Ahí está el amigo, que ni corto ni perezoso, anda apurando la parva, como decimos los extremeños, o sea, la colilla. Hasta casi quemarse los dedos.
Antes, claro es, arrancó una hoja de un librillo de papel de fumar, echó mano a la vieja petaca, vertió un poco de picadura de tabaco, la apelmazó, pasó la lengua por la hojilla, con languidez y sin mayores prisas, la pegó con la parte contraria, remató los extremos, elaboró un muy irregular cilindro, y hala, ya liamos e hicimos un pitillo. Hasta apurar, claro es, a base de bien, tal como se puede apreciar en el documento fotográfico, la parva.
Todo un rito costumbrista con largos años de tradición. Posteriormente lo encendería con el chisquero, con un poco de suerte al primer, segundo o tercer intento; después, una parrafadilla con algún paisanete del pueblo, quizás con Leocadio, el Yuntero, o con Quintiliano, el Tormento, con un saludo como “¿Qué cuenta el amigo?”, o sobre el estado del tiempo. Un buen recurso habitual para iniciar una charla, puede que sobre el precio de los animales en el mercado, o, acaso, tal vez, a cuenta de esas interminables labores que siempre hay por el huerto, por el campo, por el redil, por la corraliza, por los caminos a salto de mata... Tal vez por las recolecciones, o puede que para ir de conejos con los podencos.
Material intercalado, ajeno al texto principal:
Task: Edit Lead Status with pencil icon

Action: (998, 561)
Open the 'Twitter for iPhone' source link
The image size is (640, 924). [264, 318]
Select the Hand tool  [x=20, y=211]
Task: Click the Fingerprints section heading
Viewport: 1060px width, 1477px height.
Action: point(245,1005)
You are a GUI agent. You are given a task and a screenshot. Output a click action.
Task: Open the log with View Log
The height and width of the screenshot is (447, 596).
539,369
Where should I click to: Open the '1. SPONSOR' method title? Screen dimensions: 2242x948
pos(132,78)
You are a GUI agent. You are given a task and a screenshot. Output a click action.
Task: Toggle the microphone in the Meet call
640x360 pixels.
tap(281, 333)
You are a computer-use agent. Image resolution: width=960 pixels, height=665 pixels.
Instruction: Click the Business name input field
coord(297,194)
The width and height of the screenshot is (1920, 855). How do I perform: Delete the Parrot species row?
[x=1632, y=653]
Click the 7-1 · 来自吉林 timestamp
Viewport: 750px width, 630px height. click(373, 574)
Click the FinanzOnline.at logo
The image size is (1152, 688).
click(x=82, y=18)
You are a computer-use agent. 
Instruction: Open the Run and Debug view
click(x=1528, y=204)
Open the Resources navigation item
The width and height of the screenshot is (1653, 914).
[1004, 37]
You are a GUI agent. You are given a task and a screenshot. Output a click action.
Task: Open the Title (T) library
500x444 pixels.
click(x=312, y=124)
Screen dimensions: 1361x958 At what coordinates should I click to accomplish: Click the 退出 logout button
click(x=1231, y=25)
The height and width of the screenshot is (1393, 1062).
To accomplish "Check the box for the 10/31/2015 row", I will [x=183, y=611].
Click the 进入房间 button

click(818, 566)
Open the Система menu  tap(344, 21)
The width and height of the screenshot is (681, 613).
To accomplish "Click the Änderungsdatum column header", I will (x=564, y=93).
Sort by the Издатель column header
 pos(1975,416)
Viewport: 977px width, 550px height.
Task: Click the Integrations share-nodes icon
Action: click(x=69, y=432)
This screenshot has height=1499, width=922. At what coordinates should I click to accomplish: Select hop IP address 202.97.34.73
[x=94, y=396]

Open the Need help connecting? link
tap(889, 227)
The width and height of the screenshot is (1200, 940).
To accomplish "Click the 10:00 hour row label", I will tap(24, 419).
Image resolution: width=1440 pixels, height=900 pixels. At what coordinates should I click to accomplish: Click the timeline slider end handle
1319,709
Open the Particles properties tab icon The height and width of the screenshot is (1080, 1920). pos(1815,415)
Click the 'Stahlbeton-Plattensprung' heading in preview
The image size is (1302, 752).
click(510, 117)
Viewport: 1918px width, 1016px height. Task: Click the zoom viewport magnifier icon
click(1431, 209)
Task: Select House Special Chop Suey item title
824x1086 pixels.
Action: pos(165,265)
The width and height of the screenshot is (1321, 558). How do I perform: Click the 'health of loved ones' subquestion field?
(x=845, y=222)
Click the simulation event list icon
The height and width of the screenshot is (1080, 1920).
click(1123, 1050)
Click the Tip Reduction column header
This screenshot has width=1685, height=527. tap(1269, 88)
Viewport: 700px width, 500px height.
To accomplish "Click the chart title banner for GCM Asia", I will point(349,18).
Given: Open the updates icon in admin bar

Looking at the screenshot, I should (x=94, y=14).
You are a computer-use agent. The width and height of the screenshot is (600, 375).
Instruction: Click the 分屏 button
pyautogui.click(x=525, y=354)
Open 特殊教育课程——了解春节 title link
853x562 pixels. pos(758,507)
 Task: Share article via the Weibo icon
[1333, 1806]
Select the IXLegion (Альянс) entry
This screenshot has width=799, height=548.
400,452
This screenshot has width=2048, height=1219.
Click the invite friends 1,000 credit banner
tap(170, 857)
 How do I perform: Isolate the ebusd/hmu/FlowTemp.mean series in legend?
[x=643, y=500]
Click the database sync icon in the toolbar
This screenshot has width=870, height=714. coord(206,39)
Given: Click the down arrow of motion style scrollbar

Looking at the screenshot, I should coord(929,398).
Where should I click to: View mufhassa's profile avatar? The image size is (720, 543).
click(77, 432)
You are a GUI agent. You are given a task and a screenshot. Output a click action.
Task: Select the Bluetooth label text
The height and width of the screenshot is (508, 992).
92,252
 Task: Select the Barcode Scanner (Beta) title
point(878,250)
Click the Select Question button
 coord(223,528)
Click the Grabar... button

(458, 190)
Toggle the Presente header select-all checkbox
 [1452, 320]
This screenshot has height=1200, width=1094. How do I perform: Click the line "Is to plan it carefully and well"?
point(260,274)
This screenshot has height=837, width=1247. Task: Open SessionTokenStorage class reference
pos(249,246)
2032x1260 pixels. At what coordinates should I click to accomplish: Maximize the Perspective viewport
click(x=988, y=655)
O de esas divertidas partidas de dominó o tute en cualquiera de las tascas del pueblo, que tantas anécdotas dejan, entre apuros de jugadas, tratando de meter las cabras en el corral a los adversarios de la partida, sacarles un café y darles p´al pelo ante la concurrencia.
O, puede, que sobre ese amplio mundo humano de las ironías, de los sarcasmos, de las chanzas, de las bromas, de las pegadas de hebra, que se expande, ampliamente, por ese profundo paisaje de los municipios más pequeñuelos y donde la mano amiga se tiende con sabor humano con mucha más facilidad, cercanía y cordialidad, mire usted por dónde, que en las grandes poblaciones.
Aunque, para no engañarnos, esos pequeños pueblos extremeños vienen sufriendo en el alma, a base de crudezas, el calvario de las perversas cuchilladas migratorias, que comenzaron a repartirse a diestro y siniestro contras nuestros municipios, contra nuestras gentes, y que llevan sesenta años, lo que se dice pronto, desangrándose en sus lugareños y en sus menesteres, en sus familias y en sus hábitats, de forma estrepitosa... ¿Por qué?
Un cigarrillo tradicional de aquellos tiempos, principios de los años sesenta, de la pasada centuria, cuando uno se echaba un pitillo, tal cual como el que se preparó el amigo, protagonista de la fotografía, porque no todo el mundo, quizás, pudiera adquirir un paquete de Ideales o Celtas o de Peninsulares...
Cada calada, para qué contarlo, todo un mundo, mientras lo saboreaba de cabo a rabo entre la inspiración y la expiración, para, posteriormente, soltar el humo gris-azulado, de forma manifiestamente serena. Un relajo. Una tranquilidad. Un sosiego. Y como el tabaco en aquellos tiempos se andaba por las nubes, o sea, lo de siempre, pues no había otra opción que estirarlo y apurarlo al máximo.
El amigo luce, como se puede apreciar, todo un precioso traje típico y festivo extremeño, y mira, así como con recelo y detenimiento, quizás con alto grado de observación, no se sabe si con algún pelín de desconfianza, a cualquier horizonte de los campos y las tierras extremeñas, prestando su imagen, arrugada de trabajo y esfuerzo, al fotógrafo, que plasmó un documento de relieve...
Una imagen cuajada, al tiempo, de nobleza, y que deja constancia de cómo el paisano va tirando del carro. Lo dibuja y calca su rostro. Como las esforzadas gentes de la tierra parda que siempre hicieron camino al andar. Muchas veces, a pesar de los pesares, entre padecimientos notorios, y dejándose las costillas y el alma en el empeño.
Ese día, se supone, el amigo debía de andar de jarana. Puede que alguna boda, algún bautizo, alguna fiesta popular, entre tamboriles y flautas y buena y abundante comida y buenos caldos, compañero, y mucha cháchara con familiares y conocidos de siempre... Cambió el azadón y la severidad del campo por la diversión... Y, a buen seguro, acabaría con algún trago de aguardiente, entonando canciones populares regionales...
La fotografía está captada del libro "Extremadura, la tierra en la que nacían los dioses”. Un muy amplio y completo recorrido por la tierra parda, de la mano de una figura de señalado calibre, como la que representa Miguel Muñoz de San Pedro, Conde de Canilleros, publicado en 1961 por Espasa Calpe, y que nos dejó un extraordinario legado.